[Screenshot grounding data]
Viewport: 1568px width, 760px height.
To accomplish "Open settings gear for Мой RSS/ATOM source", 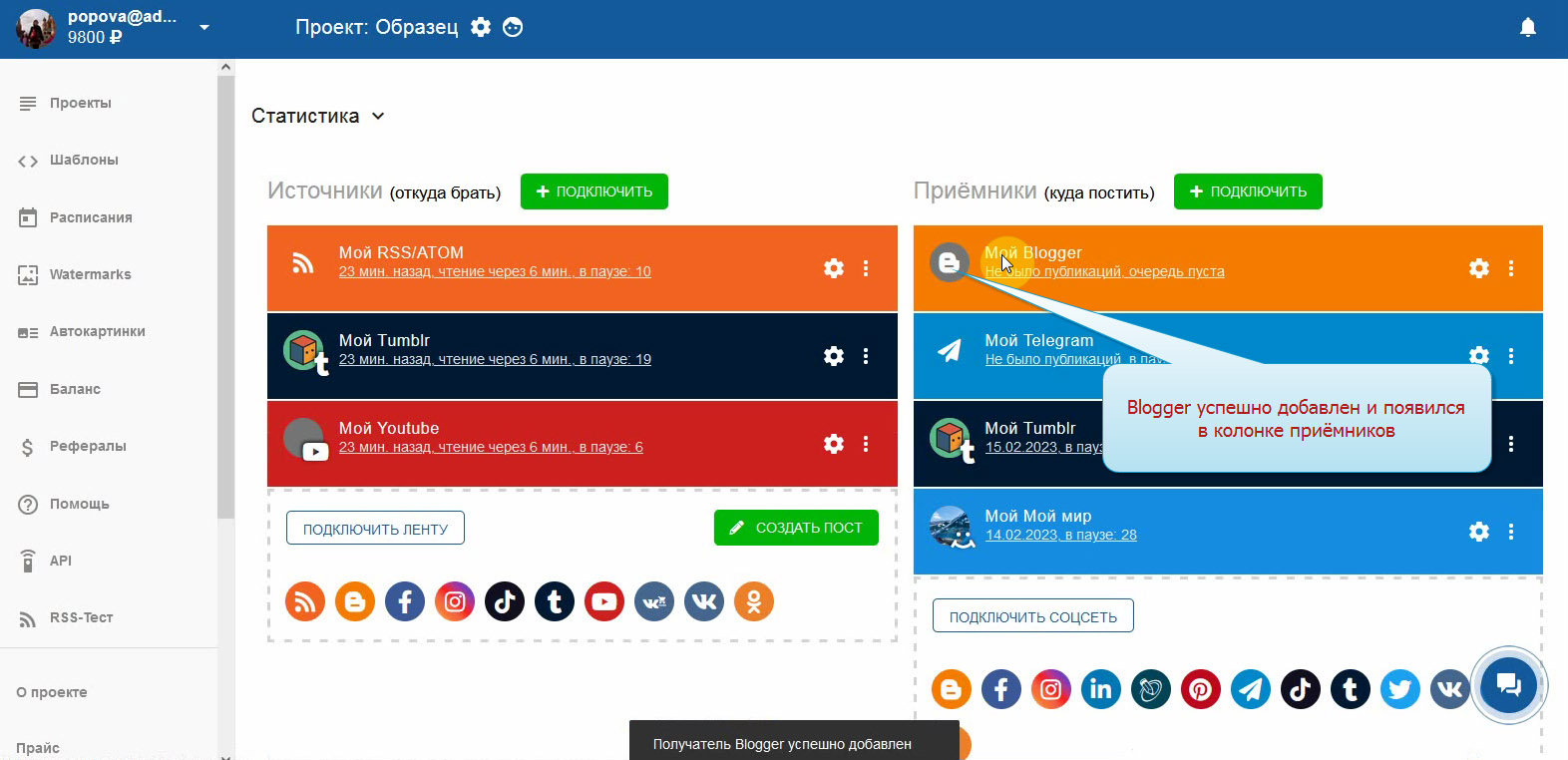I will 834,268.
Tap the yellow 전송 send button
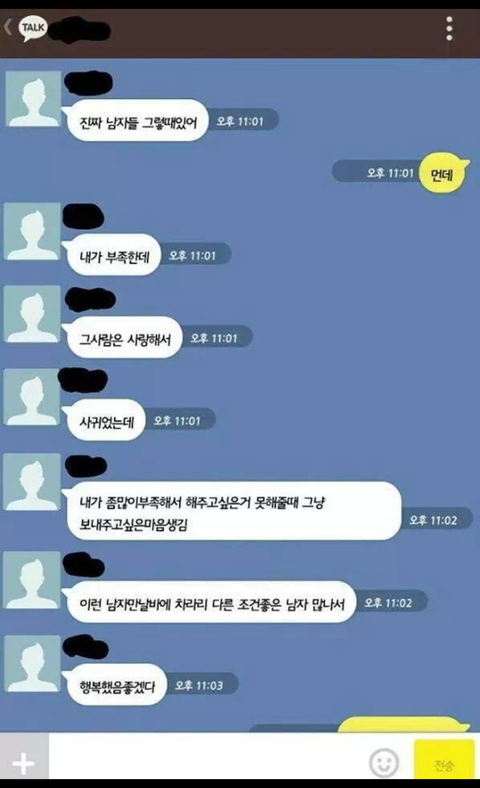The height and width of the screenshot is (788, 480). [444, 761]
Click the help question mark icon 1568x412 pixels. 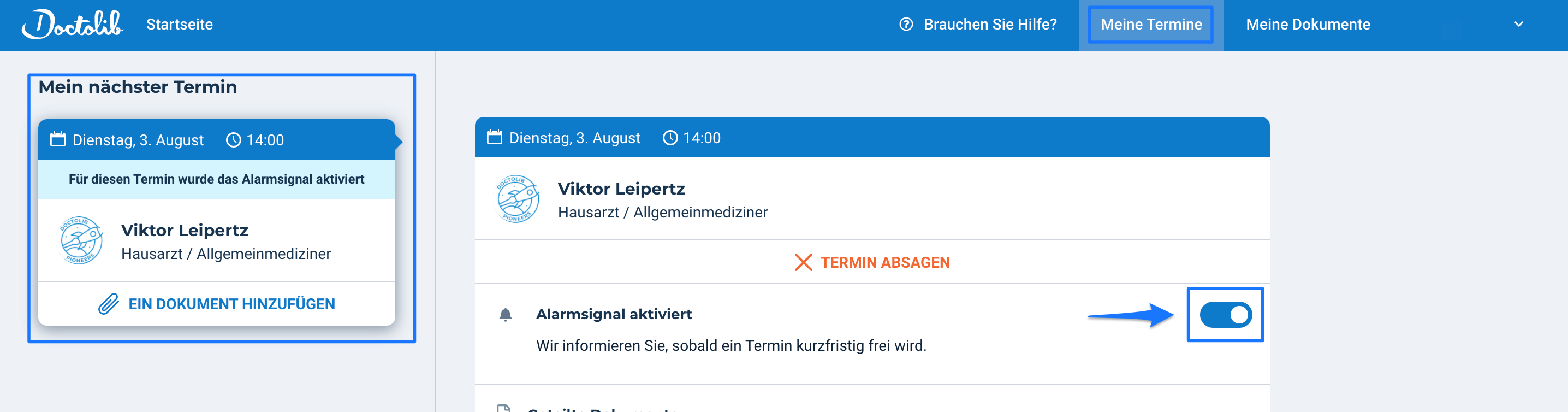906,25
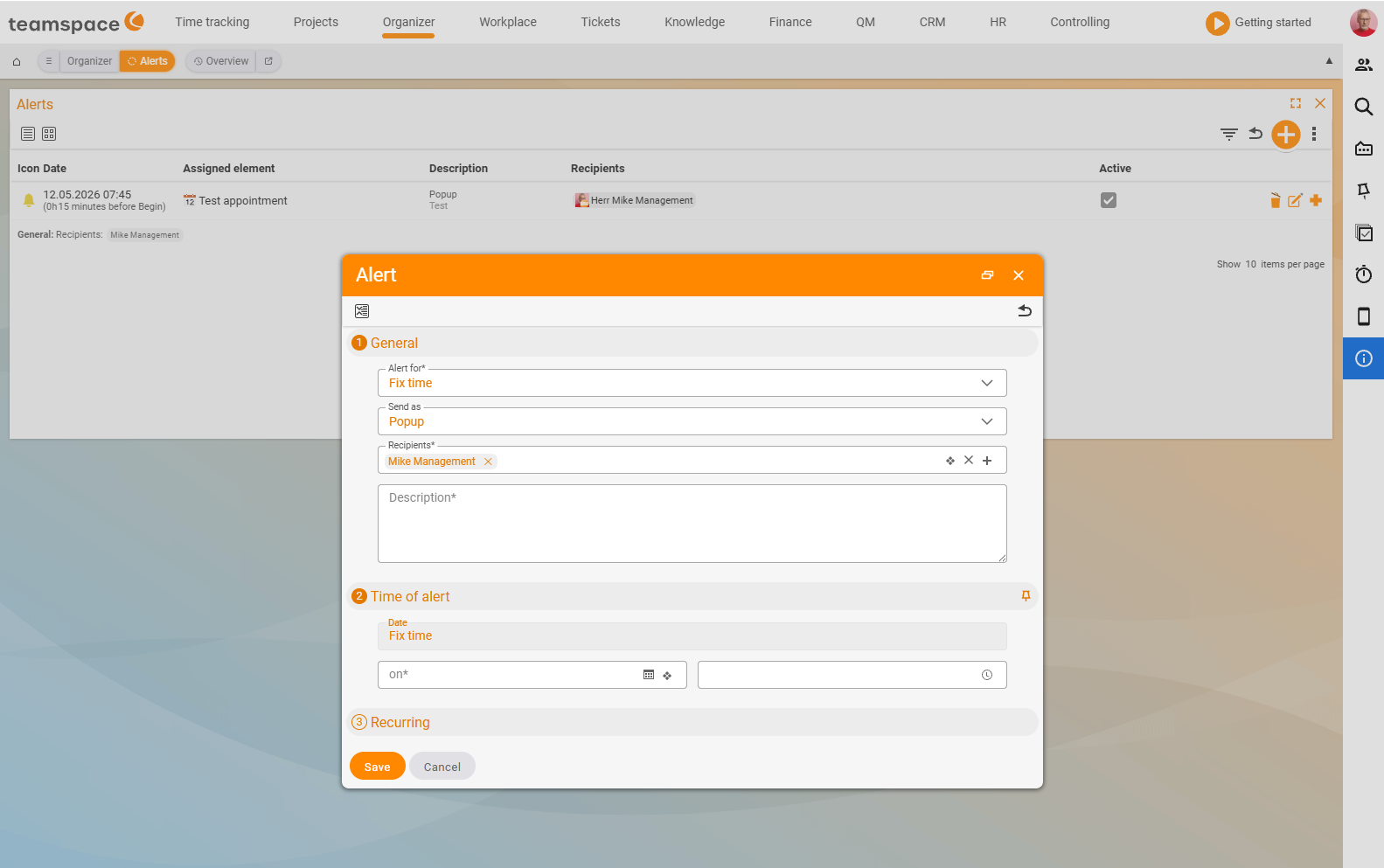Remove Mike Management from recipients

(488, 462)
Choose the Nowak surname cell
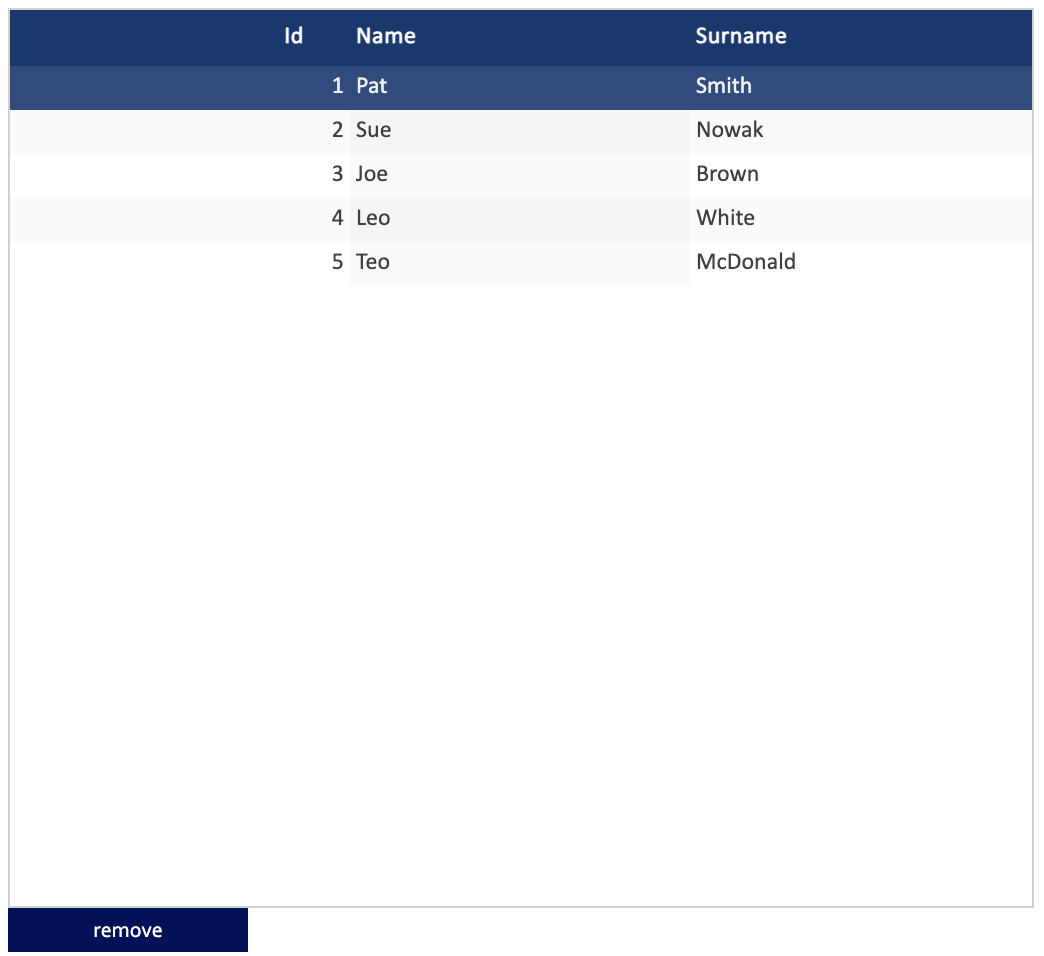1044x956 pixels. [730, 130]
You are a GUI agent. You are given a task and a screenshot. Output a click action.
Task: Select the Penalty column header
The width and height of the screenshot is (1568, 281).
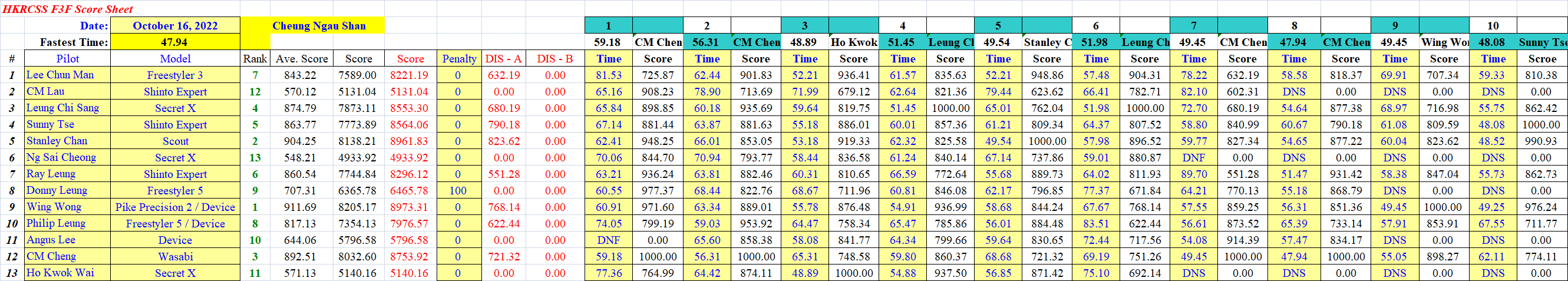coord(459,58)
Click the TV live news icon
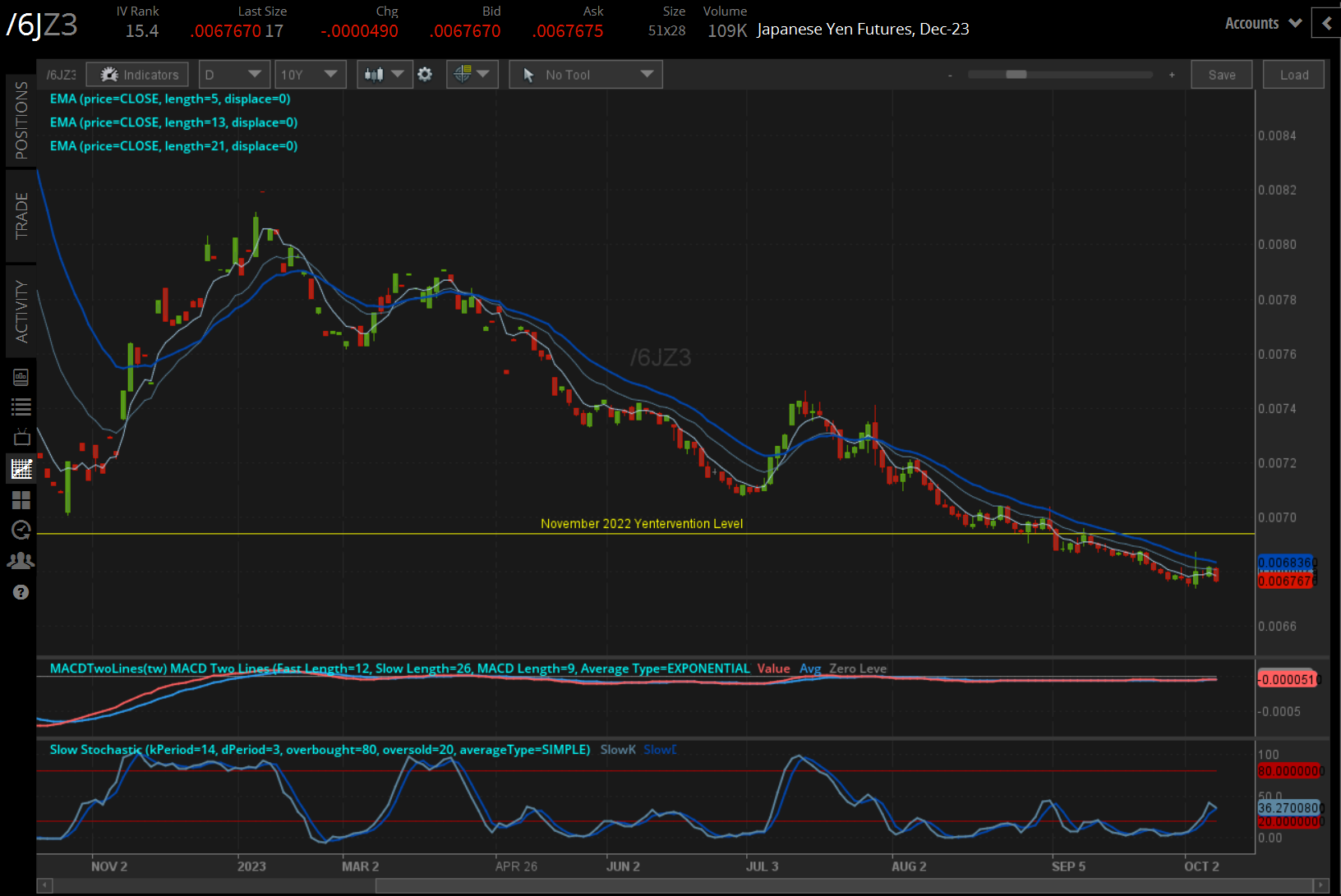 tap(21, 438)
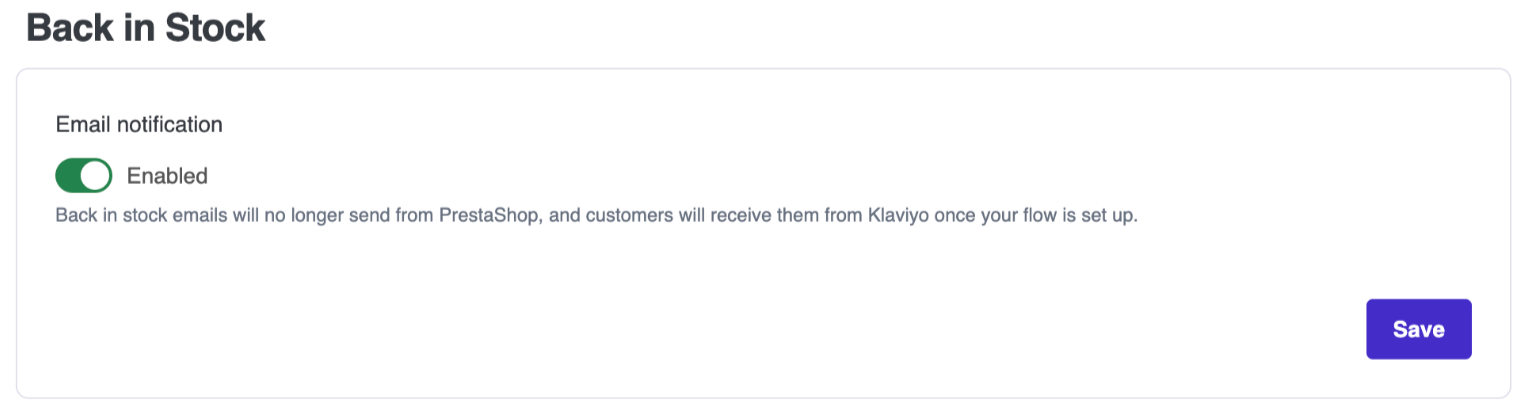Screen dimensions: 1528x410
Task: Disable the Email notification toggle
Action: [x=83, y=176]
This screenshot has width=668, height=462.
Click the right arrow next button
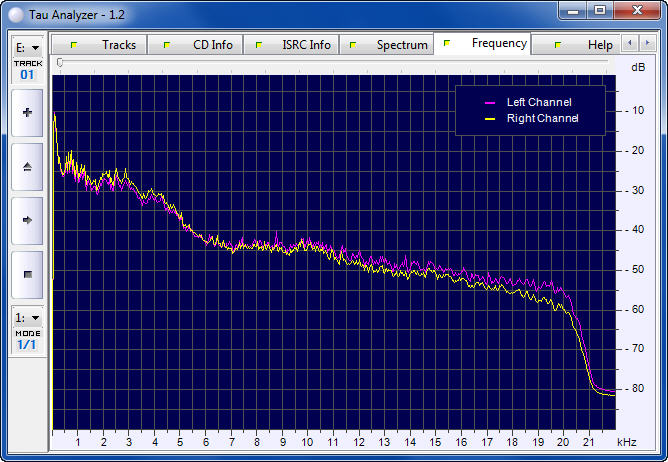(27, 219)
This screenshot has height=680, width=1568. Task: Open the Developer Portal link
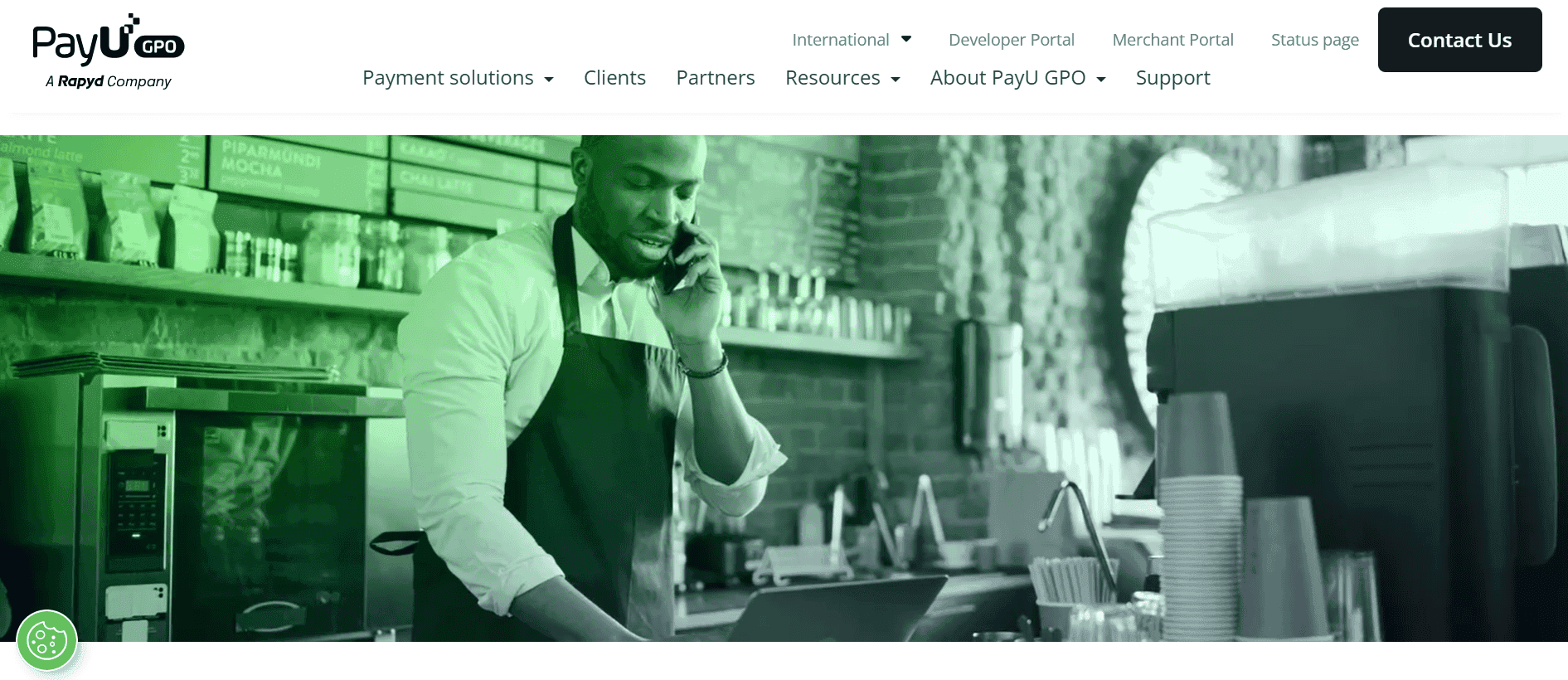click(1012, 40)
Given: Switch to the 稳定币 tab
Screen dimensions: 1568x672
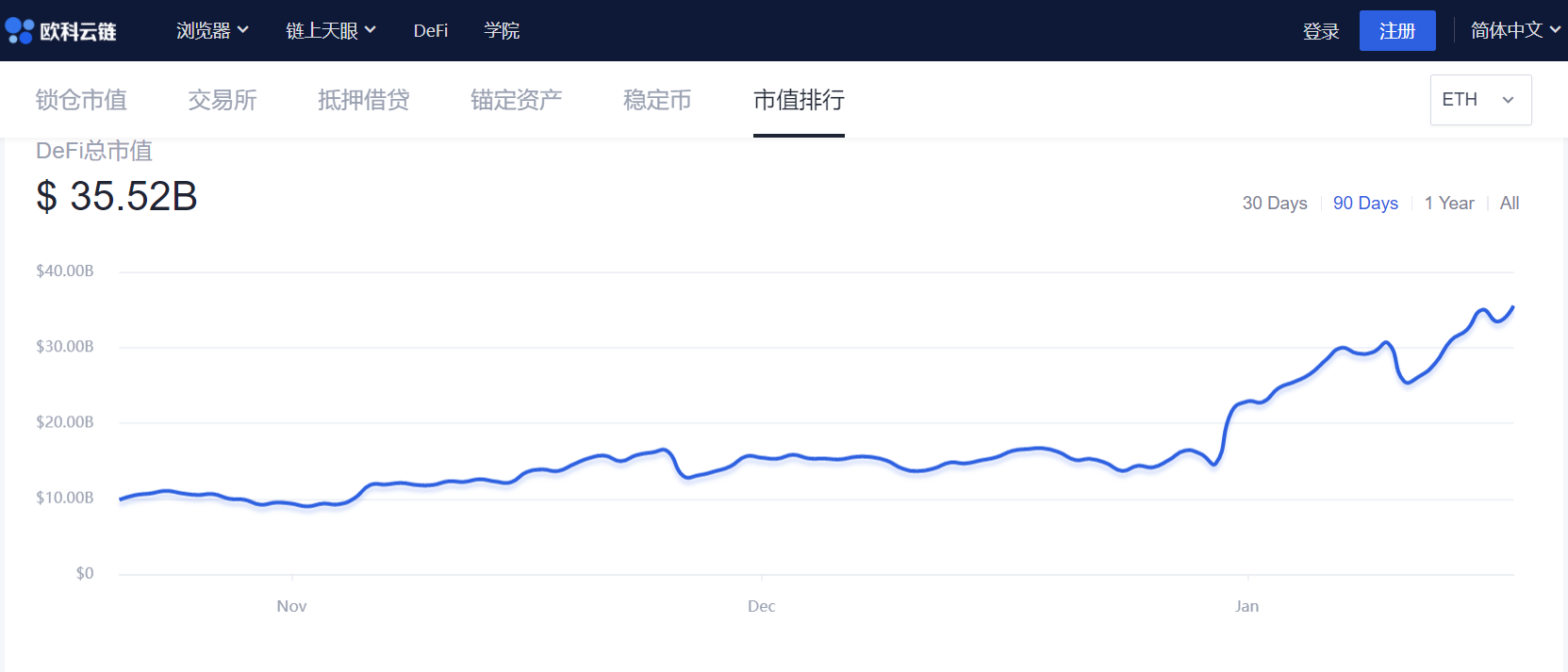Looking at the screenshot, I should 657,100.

TASK PROMPT → What is needed is an exact restatement of the lines from the line with "Choose the Nowak surname cell" through the final line of the data, pictures excluded.

YOUR RESPONSE →
Choose the Nowak surname cell
1044x956 pixels. [730, 130]
You are a GUI agent. You are given a task and a screenshot. Output a click action.
Task: Select the Penalty column header
The width and height of the screenshot is (1568, 281).
coord(459,58)
Click the TV live news icon
 tap(21, 438)
Screen dimensions: 1528x410
Task: Disable the Email notification toggle
Action: [x=83, y=176]
This screenshot has width=668, height=462.
Click the right arrow next button
(27, 219)
This screenshot has height=680, width=1568. Task: Open the Developer Portal link
click(1012, 40)
Given: Switch to the 稳定币 tab
Screen dimensions: 1568x672
Looking at the screenshot, I should 657,100.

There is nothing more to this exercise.